* SUPPLIED TEXT
[START]

# Flat tooth table saw blades ?



## Eazygeezer (Sep 23, 2013)

Hi guys, I'm looking for one of these to help when cutting dados or rabbets, does anyone know of a stockist in the UK? And of course what is your opinion on these?
A 250mm blade would be the one I would need to fit my saw
Thanks


----------



## Herb Stoops (Aug 28, 2012)

Eazygeezer said:


> Hi guys, I'm looking for one of these to help when cutting dados or rabbets, does anyone know of a stockist in the UK? And of course what is your opinion on these?
> A 250mm blade would be the one I would need to fit my saw
> Thanks


Hi Lee I am not in the UK, but if you can get ahold of a box joint cutting blade they are excellent for that. I use my Freud all the time and I am sure there are other brands.
Good luck in your search.
Herb


----------



## vindaloo (May 30, 2009)

@Easygeezer

What you are looking for is an ATB blade. They are few and far between but freud and dewalt do them.

*Dewalt 30 tooth*

*Dewalt 60 tooth*, this is the one I have and is great.

*Freud*

*Freud*


----------



## DonkeyHody (Jan 22, 2015)

vindaloo said:


> @Easygeezer
> 
> What you are looking for is an ATB blade. They are few and far between but freud and dewalt do them.


Uh . . . I could be wrong . . . but I believe ATB will leave a slight ridge in the center of a partial-depth cut. 

I'm with Herb on the box-joint blade, or a QUALITY stacked dado set. Eight inch (200 mm) diameter will fit a 10 inch (250 mm) saw. Don't bother with the sets that sell for $30 US or so. Those leave grooves in the bottom of the cut that you'll have to clean up with a chisel. 

Saw Blade Terminology


----------



## Rube (Feb 8, 2005)

You are correct. I just bought a 10" flat toppled carbide tipped blade from Infinity tools. The carbide tips are 0.250" wide with sharp sides for cutting clean bottomed and sided box joints, dad is, and grooves. It is 24 tooth and does an excellent job.


----------



## Stick486 (Jan 4, 2013)

see if this helps...
look to a FTG....


----------



## freudman (Jan 2, 2012)

*Flat Top Tooth*



Eazygeezer said:


> Hi guys, I'm looking for one of these to help when cutting dados or rabbets, does anyone know of a stockist in the UK? And of course what is your opinion on these?
> A 250mm blade would be the one I would need to fit my saw
> Thanks


You definitely don't want an ATB blade as that will leave a rough finish. You need what you asked for; a flat top blade.

[END]

* EXERCISE 1
Return everything in the saw blade thread from "You are correct." down to "(Jan 4, 2013)", word for word.

(Extracted data entries)
[START]

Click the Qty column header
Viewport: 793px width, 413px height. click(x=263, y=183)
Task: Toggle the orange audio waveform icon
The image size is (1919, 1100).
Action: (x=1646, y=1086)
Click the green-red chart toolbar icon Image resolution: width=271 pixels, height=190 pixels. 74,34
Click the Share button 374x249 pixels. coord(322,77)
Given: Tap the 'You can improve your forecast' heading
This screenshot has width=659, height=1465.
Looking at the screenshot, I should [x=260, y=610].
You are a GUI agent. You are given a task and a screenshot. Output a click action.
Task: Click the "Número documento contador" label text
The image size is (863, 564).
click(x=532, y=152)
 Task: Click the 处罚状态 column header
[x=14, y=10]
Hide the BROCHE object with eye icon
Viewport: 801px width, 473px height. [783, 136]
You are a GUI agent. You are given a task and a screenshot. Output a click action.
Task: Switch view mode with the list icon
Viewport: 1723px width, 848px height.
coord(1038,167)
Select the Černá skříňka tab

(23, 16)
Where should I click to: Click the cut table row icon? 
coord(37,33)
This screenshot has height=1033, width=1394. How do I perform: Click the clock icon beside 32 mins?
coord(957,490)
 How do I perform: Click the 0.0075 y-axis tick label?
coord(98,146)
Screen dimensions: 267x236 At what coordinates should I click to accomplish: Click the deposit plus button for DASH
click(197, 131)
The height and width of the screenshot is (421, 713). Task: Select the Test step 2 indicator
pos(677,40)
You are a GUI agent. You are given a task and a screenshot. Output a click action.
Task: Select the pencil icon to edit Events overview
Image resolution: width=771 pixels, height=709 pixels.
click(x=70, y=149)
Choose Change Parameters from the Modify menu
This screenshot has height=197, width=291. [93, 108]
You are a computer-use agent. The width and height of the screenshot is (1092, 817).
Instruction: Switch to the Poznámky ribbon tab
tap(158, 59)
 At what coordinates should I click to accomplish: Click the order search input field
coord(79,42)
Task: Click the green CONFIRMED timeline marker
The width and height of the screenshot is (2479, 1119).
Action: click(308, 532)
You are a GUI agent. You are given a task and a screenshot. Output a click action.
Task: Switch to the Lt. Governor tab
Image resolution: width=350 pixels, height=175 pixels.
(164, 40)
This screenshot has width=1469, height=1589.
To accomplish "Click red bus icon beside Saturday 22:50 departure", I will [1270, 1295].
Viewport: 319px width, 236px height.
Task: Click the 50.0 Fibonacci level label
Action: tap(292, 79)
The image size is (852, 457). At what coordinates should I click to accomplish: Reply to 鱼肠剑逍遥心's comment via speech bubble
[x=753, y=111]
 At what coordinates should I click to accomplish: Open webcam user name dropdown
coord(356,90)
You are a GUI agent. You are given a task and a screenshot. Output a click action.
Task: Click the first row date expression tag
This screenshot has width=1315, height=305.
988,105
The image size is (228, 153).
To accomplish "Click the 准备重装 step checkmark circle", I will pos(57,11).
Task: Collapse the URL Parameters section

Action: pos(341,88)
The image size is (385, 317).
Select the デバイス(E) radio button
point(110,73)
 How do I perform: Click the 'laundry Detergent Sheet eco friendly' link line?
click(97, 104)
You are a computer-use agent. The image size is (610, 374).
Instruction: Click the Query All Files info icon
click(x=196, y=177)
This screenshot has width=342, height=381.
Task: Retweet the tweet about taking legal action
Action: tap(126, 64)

[END]

* EXERCISE 2
Recast everything from the start of the listing down to the line containing "coord(37,33)" as a JSON list of strings, one string per line, leaving out blank lines.

* CORRECT RESULT 1
You are correct. I just bought a 10" flat toppled carbide tipped blade from Infinity tools. The carbide tips are 0.250" wide with sharp sides for cutting clean bottomed and sided box joints, dad is, and grooves. It is 24 tooth and does an excellent job.


----------



## Stick486 (Jan 4, 2013)

* CORRECT RESULT 2
[
  "Click the Qty column header",
  "Viewport: 793px width, 413px height. click(x=263, y=183)",
  "Task: Toggle the orange audio waveform icon",
  "The image size is (1919, 1100).",
  "Action: (x=1646, y=1086)",
  "Click the green-red chart toolbar icon Image resolution: width=271 pixels, height=190 pixels. 74,34",
  "Click the Share button 374x249 pixels. coord(322,77)",
  "Given: Tap the 'You can improve your forecast' heading",
  "This screenshot has width=659, height=1465.",
  "Looking at the screenshot, I should [x=260, y=610].",
  "You are a GUI agent. You are given a task and a screenshot. Output a click action.",
  "Task: Click the \"Número documento contador\" label text",
  "The image size is (863, 564).",
  "click(x=532, y=152)",
  " Task: Click the 处罚状态 column header",
  "[x=14, y=10]",
  "Hide the BROCHE object with eye icon",
  "Viewport: 801px width, 473px height. [783, 136]",
  "You are a GUI agent. You are given a task and a screenshot. Output a click action.",
  "Task: Switch view mode with the list icon",
  "Viewport: 1723px width, 848px height.",
  "coord(1038,167)",
  "Select the Černá skříňka tab",
  "(23, 16)",
  "Where should I click to: Click the cut table row icon? ",
  "coord(37,33)"
]